Grazing is the dominant land use across the world, and large mammalian herbivores exert strong influence over biogeochemical cycles. Grazing ecosystems feature C-rich soils, even though herbivores consume a major fraction of plant production to reduce detrital input to soil. Yet, counter-intuitively, moderate grazing can promote net soil-C storage in many ecosystems compared to grazer-exclusion. We address this enigmatic influence of grazers on soil-C and test their indirect effect on proximate drivers of decomposition: microbial extracellular enzyme activity. We used a replicated long-term grazer-exclusion experiment to measure responses in above- and belowground plant biomass, soil-C stock, microbial biomass, labile/recalcitrant C pools and three enzymes relevant to the C-cycle: peroxidase—which initiates decomposition of recalcitrant matter, alongside beta-glucosidase and cellobiohydrolase—which act further downstream on more labile fractions. Consistent with other ecosystems, upto 12 years of herbivore exclusion did not increase soil-C in the fenced plots despite higher plant biomass and higher potential detrital C-inputs. Grazer-exclusion did not alter microbial biomass; peroxidase increased threefold and beta-glucosidase was doubled; cellobiohydrolase was unaffected. Grazer-exclusion also led to twofold increase in recalcitrant-C and in microbial respiration, but it did not influence labile-C. Structural equation models supported the hypothesis that grazing favours soil-C via its indirect effect on peroxidase, but they did not support that the effects can run in the opposite direction where soil-C affects enzymes. Grazer-mediated shifts in how microbes deploy enzymes emerge as a plausible mechanism that affects soil-C. These linkages may be important to maintain soil-C sequestration in drylands which support large mammalian herbivores.

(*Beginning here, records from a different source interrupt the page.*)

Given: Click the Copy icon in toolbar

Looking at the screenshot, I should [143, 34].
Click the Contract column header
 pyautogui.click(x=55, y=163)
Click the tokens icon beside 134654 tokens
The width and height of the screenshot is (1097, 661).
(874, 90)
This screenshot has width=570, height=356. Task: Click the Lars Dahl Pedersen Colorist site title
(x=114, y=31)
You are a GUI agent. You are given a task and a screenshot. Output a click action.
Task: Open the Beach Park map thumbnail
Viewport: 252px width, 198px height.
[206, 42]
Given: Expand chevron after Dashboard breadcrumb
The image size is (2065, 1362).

放牧是世界上主要的土地利用方式，大型哺乳动物食草动物对生物地球化学循环产生重大影响。放牧生态系统以富含碳的土壤为特色，尽管食草动物消耗了大部分植物产量以减少对土壤的碎屑输入。然而，与直觉相反，与排除放牧者相比，适度放牧可以促进许多生态系统中土壤碳的净储存。我们解决了食草动物对土壤碳的这种神秘影响，并测试了它们对分解的直接驱动因素的间接影响：微生物细胞外酶活性。我们使用了重复的长期 grazer-exclusion 实验来测量地上和地下植物生物量、土壤碳储量、微生物生物量、不稳定/顽固碳库和三种与碳循环相关的酶：过氧化物酶——启动分解的反应顽固的事物，与 β-葡萄糖苷酶和纤维二糖水解酶一起作用于下游更不稳定的部分。与其他生态系统一致，尽管植物生物量和潜在碎屑 C 输入量更高，但长达 12 年的草食动物排斥并未增加围栏地块中的土壤碳。Grazer-exclusion 不改变微生物生物量；过氧化物酶增加三倍，β-葡萄糖苷酶增加一倍；纤维二糖水解酶不受影响。Grazer-exclusion 也导致顽固-C 和微生物呼吸的两倍增加，但它不影响不稳定-C。结构方程模型支持放牧通过对过氧化物酶的间接影响有利于土壤碳的假设，但他们不支持这种影响可以在土壤碳影响酶的相反方向上运行。Grazer 介导的微生物如何部署酶的变化成为影响土壤 C 的一种合理机制。这些联系对于维持支持大型哺乳动物食草动物的旱地土壤碳封存可能很重要。